# SOURCE EXTRACT:
=======

Mr. Speaker, Sir, allow me to move an amendment to the amended Motion as put to us by the Senate Majority Leader. I beg to move:- THAT, the Motion be amended by deleting the whole of Clause 4. This is for the following reasons: If you look at our own Constitution, Section 2(5) says that the general rules of international law shall form part of the law of Kenya. If you look at Section 143(4), it says that the immunity of the President under this Article shall not extend to a crime for which the President may be prosecuted under any treaty to which Kenya is party and which prohibits such immunity. Mr. Speaker, Sir, we are climbing the tree from the top. We should climb the tree from the bottom. Even if we pass the Motion as put to us by the Senate Leader of Majority---
Order, Sen. (Dr.) Machage. Is it possible to climb from the top?

=======

# DATA EXTRACT:
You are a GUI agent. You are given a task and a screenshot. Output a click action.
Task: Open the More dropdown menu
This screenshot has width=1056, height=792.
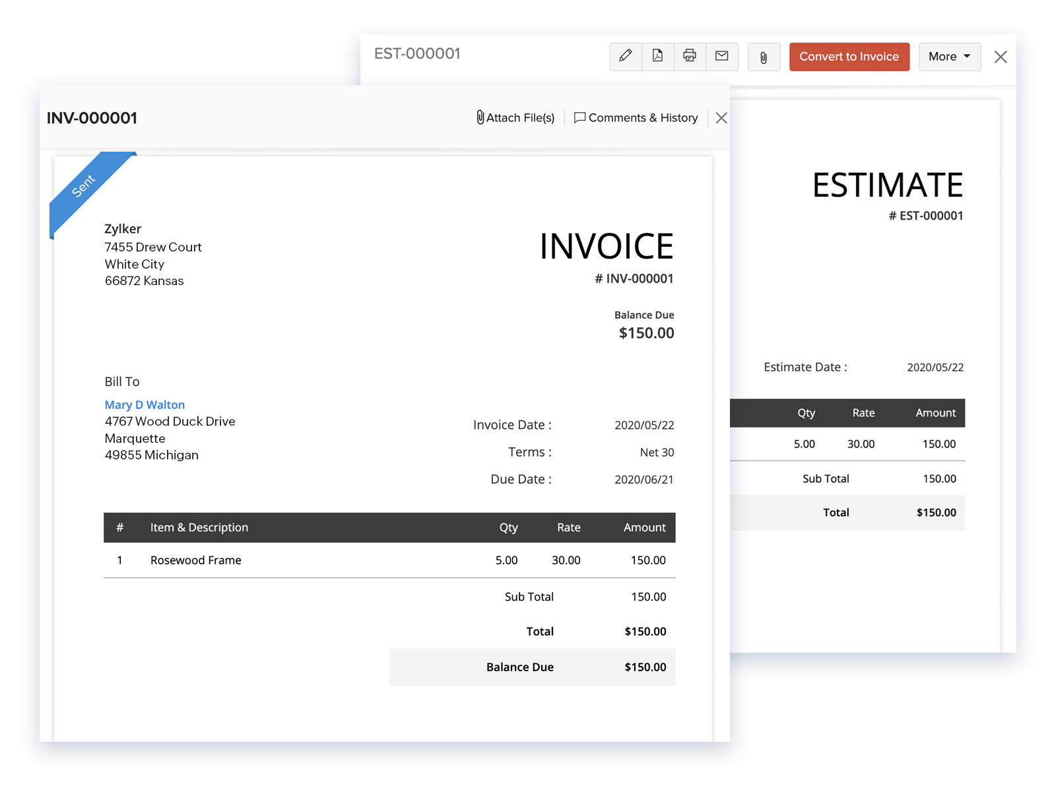[949, 57]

=======

# TASKS:
**A)** According to the Senate debate excerpt, which part of the Motion does the proposed amendment seek to delete?
**B)** Summarize the Senate debate excerpt in two sentences.
The data above bear no relation to the Senate debate excerpt.

# THE RESPONSES:
**A)** The whole of Clause 4.

**B)** Sen. (Dr.) Machage moves to amend the Senate Majority Leader's amended Motion by deleting the whole of Clause 4, citing Section 2(5) of the Constitution, which makes the general rules of international law part of Kenyan law, and Section 143(4), which denies presidential immunity for crimes prosecutable under treaties to which Kenya is party. After arguing that the Senate is climbing the tree from the top rather than the bottom, the senator is called to order and asked whether it is possible to climb from the top.